Mardi dernier je me suis rendu à la maison d'arrêt de Saint-Étienne. Ce jour là branle-bas de combat dans les coursives : une petite ruche peuplée de petits personnages bleus et blancs (des gardiens en uniforme et munis des fameux masques antigrippe).

On me demandait de manière impérieuse (sur un ton qui ne prêtait pas à discussion) de m'écarter du passage emprunté par un détenu escorté d'un gardien tout deux équipés de la sorte. Le détenu empruntait l'ascenseur. À l'entrée on ne m'avait rien remis pour me protéger du dangereux virus, j'ai même dû, comme d'habitude, m'effeuiller de façon lascive pour passer sous le détecteur de métaux au risque d'attraper un refroidissement (à prononcer avec l'accent d'Aimé Jacquet).

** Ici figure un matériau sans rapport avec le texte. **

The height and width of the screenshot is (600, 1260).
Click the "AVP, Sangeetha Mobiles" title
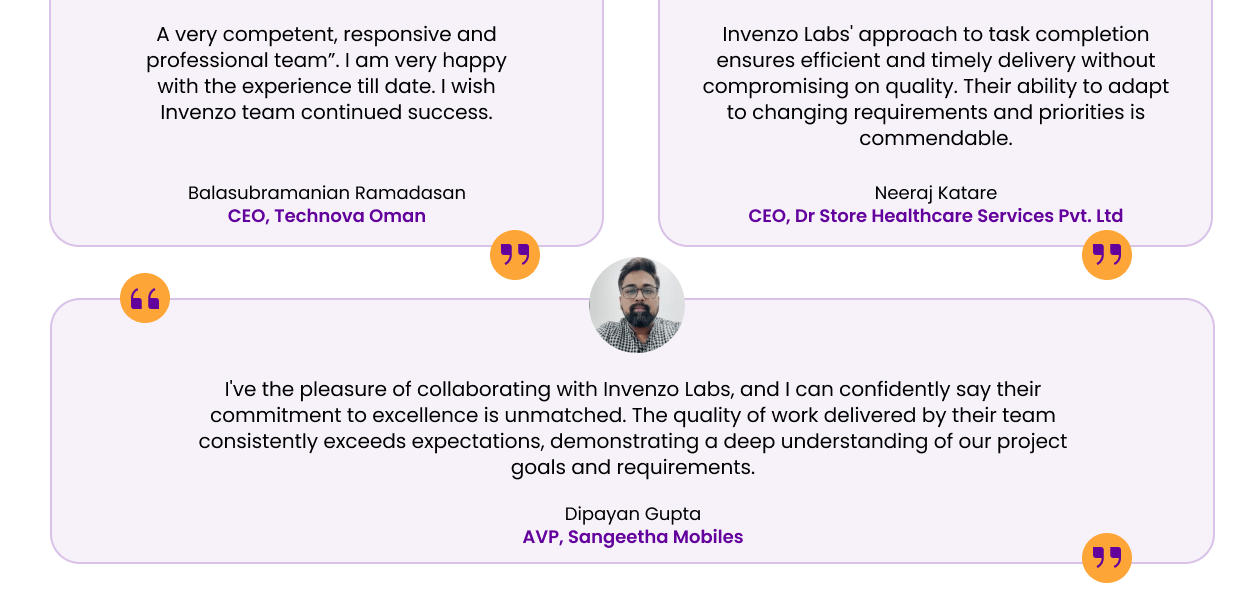click(x=633, y=537)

J'attendais la commission de discipline pendant près d'une heure puisque le directeur avait entrepris de faire le point avec ses personnels sur les mesures à prendre en cas d'épidémie de grippe. Il faut dire que la Maison d'arrêt départementale à débourser environ 12 000 € pour acheter des produits antiseptiques, masques et autre joyeusetés...

Le briefing terminé pour gagner le prétoire j'empruntais le même ascenseur (toujours sans masque respiratoire)....alors que ce moyen de locomotion cloisonné n'avait pas été ventilé pendant deux heures comme n'importe quelle salle de soins...

Vendredi, de retour à la maison d'arrêt aucun maton ne portait le moindre masque, l'UCSA avait finalement indiqué qu'il ne s'agissait que de cas de grippe soupçonnée...

Ouf! Je suis passé près de la contamination!